# SUPPLIED MATERIAL
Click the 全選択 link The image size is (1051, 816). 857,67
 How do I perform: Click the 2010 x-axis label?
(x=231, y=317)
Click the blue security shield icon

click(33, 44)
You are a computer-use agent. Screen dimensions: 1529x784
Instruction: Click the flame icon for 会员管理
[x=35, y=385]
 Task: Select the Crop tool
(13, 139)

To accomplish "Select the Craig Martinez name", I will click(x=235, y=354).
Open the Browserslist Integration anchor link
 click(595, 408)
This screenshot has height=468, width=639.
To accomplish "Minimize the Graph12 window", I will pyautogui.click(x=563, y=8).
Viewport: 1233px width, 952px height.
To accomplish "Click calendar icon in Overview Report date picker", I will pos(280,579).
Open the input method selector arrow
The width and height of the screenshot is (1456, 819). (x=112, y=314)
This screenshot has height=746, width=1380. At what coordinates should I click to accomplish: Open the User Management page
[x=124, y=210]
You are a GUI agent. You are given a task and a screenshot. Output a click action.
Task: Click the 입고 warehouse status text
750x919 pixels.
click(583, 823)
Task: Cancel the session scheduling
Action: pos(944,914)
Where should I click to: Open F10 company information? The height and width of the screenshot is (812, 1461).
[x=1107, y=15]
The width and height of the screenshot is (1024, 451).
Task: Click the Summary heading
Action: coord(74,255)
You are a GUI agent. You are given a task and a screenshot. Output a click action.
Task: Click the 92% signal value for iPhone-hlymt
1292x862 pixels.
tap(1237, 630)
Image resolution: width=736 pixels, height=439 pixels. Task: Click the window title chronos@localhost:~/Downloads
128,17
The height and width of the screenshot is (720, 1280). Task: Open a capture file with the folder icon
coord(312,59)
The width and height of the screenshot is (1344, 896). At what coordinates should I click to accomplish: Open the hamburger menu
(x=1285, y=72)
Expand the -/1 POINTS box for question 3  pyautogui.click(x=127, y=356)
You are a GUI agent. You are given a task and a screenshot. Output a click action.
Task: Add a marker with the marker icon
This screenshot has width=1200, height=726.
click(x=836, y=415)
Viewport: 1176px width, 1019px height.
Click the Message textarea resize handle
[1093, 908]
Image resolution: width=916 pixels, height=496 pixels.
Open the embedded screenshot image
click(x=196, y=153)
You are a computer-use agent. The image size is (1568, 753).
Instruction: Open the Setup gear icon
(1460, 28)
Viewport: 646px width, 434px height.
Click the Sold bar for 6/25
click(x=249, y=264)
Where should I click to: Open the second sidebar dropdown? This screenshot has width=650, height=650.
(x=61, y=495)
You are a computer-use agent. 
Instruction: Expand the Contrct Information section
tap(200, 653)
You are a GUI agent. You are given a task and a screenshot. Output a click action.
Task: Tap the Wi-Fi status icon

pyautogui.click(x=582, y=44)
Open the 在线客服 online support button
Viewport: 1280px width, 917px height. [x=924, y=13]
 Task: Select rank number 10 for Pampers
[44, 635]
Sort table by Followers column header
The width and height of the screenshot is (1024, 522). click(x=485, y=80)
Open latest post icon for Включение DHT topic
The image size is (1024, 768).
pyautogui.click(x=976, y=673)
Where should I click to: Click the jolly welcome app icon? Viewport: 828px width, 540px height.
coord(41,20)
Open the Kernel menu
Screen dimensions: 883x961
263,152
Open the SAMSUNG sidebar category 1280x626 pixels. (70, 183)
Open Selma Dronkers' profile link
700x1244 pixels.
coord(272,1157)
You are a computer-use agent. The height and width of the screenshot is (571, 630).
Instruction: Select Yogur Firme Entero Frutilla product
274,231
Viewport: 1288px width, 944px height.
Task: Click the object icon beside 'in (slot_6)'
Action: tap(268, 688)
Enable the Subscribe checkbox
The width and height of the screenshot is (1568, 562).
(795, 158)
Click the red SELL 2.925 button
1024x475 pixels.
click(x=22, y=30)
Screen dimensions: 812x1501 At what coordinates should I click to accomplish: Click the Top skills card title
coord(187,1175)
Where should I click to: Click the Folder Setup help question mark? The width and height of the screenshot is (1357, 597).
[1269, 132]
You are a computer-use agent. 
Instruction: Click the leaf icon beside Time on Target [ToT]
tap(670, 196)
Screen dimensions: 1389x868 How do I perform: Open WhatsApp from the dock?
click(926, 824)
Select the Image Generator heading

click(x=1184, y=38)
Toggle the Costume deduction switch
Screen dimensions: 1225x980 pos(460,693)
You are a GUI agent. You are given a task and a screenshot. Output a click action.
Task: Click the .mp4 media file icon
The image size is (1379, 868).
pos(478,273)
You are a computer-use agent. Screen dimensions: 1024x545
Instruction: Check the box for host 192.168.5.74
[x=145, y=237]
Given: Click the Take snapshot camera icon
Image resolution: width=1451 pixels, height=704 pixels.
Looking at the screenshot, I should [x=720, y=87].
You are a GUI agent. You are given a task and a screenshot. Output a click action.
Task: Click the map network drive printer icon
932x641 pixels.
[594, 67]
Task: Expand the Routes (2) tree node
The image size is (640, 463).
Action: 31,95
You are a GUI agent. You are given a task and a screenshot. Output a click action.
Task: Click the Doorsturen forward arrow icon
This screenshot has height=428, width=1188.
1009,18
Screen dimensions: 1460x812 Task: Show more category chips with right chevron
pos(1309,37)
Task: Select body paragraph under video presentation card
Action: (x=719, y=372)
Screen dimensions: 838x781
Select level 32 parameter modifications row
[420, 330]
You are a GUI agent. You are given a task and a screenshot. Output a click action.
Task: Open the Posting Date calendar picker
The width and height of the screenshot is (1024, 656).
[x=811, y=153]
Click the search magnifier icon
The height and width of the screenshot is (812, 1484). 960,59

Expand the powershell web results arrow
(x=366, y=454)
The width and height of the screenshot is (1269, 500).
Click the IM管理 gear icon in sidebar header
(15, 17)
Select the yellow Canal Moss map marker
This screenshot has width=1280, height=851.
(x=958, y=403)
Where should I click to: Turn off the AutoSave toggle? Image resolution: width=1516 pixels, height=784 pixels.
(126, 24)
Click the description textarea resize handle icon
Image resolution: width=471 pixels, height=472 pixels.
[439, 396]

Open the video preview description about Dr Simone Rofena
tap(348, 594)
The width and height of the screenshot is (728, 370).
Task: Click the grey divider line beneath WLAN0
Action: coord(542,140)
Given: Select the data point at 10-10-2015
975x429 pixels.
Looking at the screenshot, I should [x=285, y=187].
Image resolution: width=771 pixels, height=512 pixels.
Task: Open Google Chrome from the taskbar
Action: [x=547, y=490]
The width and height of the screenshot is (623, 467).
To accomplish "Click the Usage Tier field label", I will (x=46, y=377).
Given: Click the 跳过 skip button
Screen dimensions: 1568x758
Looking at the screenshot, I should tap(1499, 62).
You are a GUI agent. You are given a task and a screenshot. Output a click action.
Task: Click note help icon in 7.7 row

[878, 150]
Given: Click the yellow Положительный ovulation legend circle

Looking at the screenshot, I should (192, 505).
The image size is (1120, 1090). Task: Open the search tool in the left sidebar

# TASK GOAL
Your task is to retype the whole listing, keeping every word exactly as it is.

# SOLVED EXERCISE
Click the 全選択 link The image size is (1051, 816). 857,67
 How do I perform: Click the 2010 x-axis label?
(x=231, y=317)
Click the blue security shield icon

click(33, 44)
You are a computer-use agent. Screen dimensions: 1529x784
Instruction: Click the flame icon for 会员管理
[x=35, y=385]
 Task: Select the Crop tool
(13, 139)

To accomplish "Select the Craig Martinez name", I will click(x=235, y=354).
Open the Browserslist Integration anchor link
 click(595, 408)
This screenshot has height=468, width=639.
To accomplish "Minimize the Graph12 window", I will pyautogui.click(x=563, y=8).
Viewport: 1233px width, 952px height.
To accomplish "Click calendar icon in Overview Report date picker", I will pos(280,579).
Open the input method selector arrow
The width and height of the screenshot is (1456, 819). (x=112, y=314)
This screenshot has height=746, width=1380. At what coordinates should I click to accomplish: Open the User Management page
[x=124, y=210]
You are a GUI agent. You are given a task and a screenshot. Output a click action.
Task: Click the 입고 warehouse status text
750x919 pixels.
click(583, 823)
Task: Cancel the session scheduling
Action: pos(944,914)
Where should I click to: Open F10 company information? The height and width of the screenshot is (812, 1461).
[x=1107, y=15]
The width and height of the screenshot is (1024, 451).
Task: Click the Summary heading
Action: coord(74,255)
You are a GUI agent. You are given a task and a screenshot. Output a click action.
Task: Click the 92% signal value for iPhone-hlymt
1292x862 pixels.
tap(1237, 630)
Image resolution: width=736 pixels, height=439 pixels. Task: Click the window title chronos@localhost:~/Downloads
128,17
The height and width of the screenshot is (720, 1280). Task: Open a capture file with the folder icon
coord(312,59)
The width and height of the screenshot is (1344, 896). At what coordinates should I click to accomplish: Open the hamburger menu
(x=1285, y=72)
Expand the -/1 POINTS box for question 3  pyautogui.click(x=127, y=356)
You are a GUI agent. You are given a task and a screenshot. Output a click action.
Task: Add a marker with the marker icon
This screenshot has width=1200, height=726.
click(x=836, y=415)
Viewport: 1176px width, 1019px height.
Click the Message textarea resize handle
[1093, 908]
Image resolution: width=916 pixels, height=496 pixels.
Open the embedded screenshot image
click(x=196, y=153)
You are a computer-use agent. The image size is (1568, 753).
Instruction: Open the Setup gear icon
(1460, 28)
Viewport: 646px width, 434px height.
Click the Sold bar for 6/25
click(x=249, y=264)
Where should I click to: Open the second sidebar dropdown? This screenshot has width=650, height=650.
(x=61, y=495)
You are a computer-use agent. 
Instruction: Expand the Contrct Information section
tap(200, 653)
You are a GUI agent. You are given a task and a screenshot. Output a click action.
Task: Tap the Wi-Fi status icon

pyautogui.click(x=582, y=44)
Open the 在线客服 online support button
Viewport: 1280px width, 917px height. [x=924, y=13]
 Task: Select rank number 10 for Pampers
[44, 635]
Sort table by Followers column header
The width and height of the screenshot is (1024, 522). click(x=485, y=80)
Open latest post icon for Включение DHT topic
The image size is (1024, 768).
pyautogui.click(x=976, y=673)
Where should I click to: Click the jolly welcome app icon? Viewport: 828px width, 540px height.
coord(41,20)
Open the Kernel menu
Screen dimensions: 883x961
263,152
Open the SAMSUNG sidebar category 1280x626 pixels. (70, 183)
Open Selma Dronkers' profile link
700x1244 pixels.
coord(272,1157)
You are a computer-use agent. The height and width of the screenshot is (571, 630).
Instruction: Select Yogur Firme Entero Frutilla product
274,231
Viewport: 1288px width, 944px height.
Task: Click the object icon beside 'in (slot_6)'
Action: tap(268, 688)
Enable the Subscribe checkbox
The width and height of the screenshot is (1568, 562).
(795, 158)
Click the red SELL 2.925 button
1024x475 pixels.
click(x=22, y=30)
Screen dimensions: 812x1501 At what coordinates should I click to accomplish: Click the Top skills card title
coord(187,1175)
Where should I click to: Click the Folder Setup help question mark? The width and height of the screenshot is (1357, 597).
[1269, 132]
You are a computer-use agent. 
Instruction: Click the leaf icon beside Time on Target [ToT]
tap(670, 196)
Screen dimensions: 1389x868 How do I perform: Open WhatsApp from the dock?
click(926, 824)
Select the Image Generator heading

click(x=1184, y=38)
Toggle the Costume deduction switch
Screen dimensions: 1225x980 pos(460,693)
You are a GUI agent. You are given a task and a screenshot. Output a click action.
Task: Click the .mp4 media file icon
The image size is (1379, 868).
pos(478,273)
You are a computer-use agent. Screen dimensions: 1024x545
Instruction: Check the box for host 192.168.5.74
[x=145, y=237]
Given: Click the Take snapshot camera icon
Image resolution: width=1451 pixels, height=704 pixels.
Looking at the screenshot, I should [x=720, y=87].
You are a GUI agent. You are given a task and a screenshot. Output a click action.
Task: Click the map network drive printer icon
932x641 pixels.
[594, 67]
Task: Expand the Routes (2) tree node
The image size is (640, 463).
Action: 31,95
You are a GUI agent. You are given a task and a screenshot. Output a click action.
Task: Click the Doorsturen forward arrow icon
This screenshot has height=428, width=1188.
1009,18
Screen dimensions: 1460x812 Task: Show more category chips with right chevron
pos(1309,37)
Task: Select body paragraph under video presentation card
Action: (x=719, y=372)
Screen dimensions: 838x781
Select level 32 parameter modifications row
[420, 330]
You are a GUI agent. You are given a task and a screenshot. Output a click action.
Task: Open the Posting Date calendar picker
The width and height of the screenshot is (1024, 656).
[x=811, y=153]
Click the search magnifier icon
The height and width of the screenshot is (812, 1484). 960,59

Expand the powershell web results arrow
(x=366, y=454)
The width and height of the screenshot is (1269, 500).
Click the IM管理 gear icon in sidebar header
(15, 17)
Select the yellow Canal Moss map marker
This screenshot has width=1280, height=851.
(x=958, y=403)
Where should I click to: Turn off the AutoSave toggle? Image resolution: width=1516 pixels, height=784 pixels.
(126, 24)
Click the description textarea resize handle icon
Image resolution: width=471 pixels, height=472 pixels.
[439, 396]

Open the video preview description about Dr Simone Rofena
tap(348, 594)
The width and height of the screenshot is (728, 370).
Task: Click the grey divider line beneath WLAN0
Action: coord(542,140)
Given: Select the data point at 10-10-2015
975x429 pixels.
Looking at the screenshot, I should [x=285, y=187].
Image resolution: width=771 pixels, height=512 pixels.
Task: Open Google Chrome from the taskbar
Action: [x=547, y=490]
The width and height of the screenshot is (623, 467).
To accomplish "Click the Usage Tier field label", I will (x=46, y=377).
Given: Click the 跳过 skip button
Screen dimensions: 1568x758
Looking at the screenshot, I should tap(1499, 62).
You are a GUI agent. You are given a task and a screenshot. Output a click action.
Task: Click note help icon in 7.7 row

[878, 150]
Given: Click the yellow Положительный ovulation legend circle

Looking at the screenshot, I should (192, 505).
The image size is (1120, 1090). Task: Open the search tool in the left sidebar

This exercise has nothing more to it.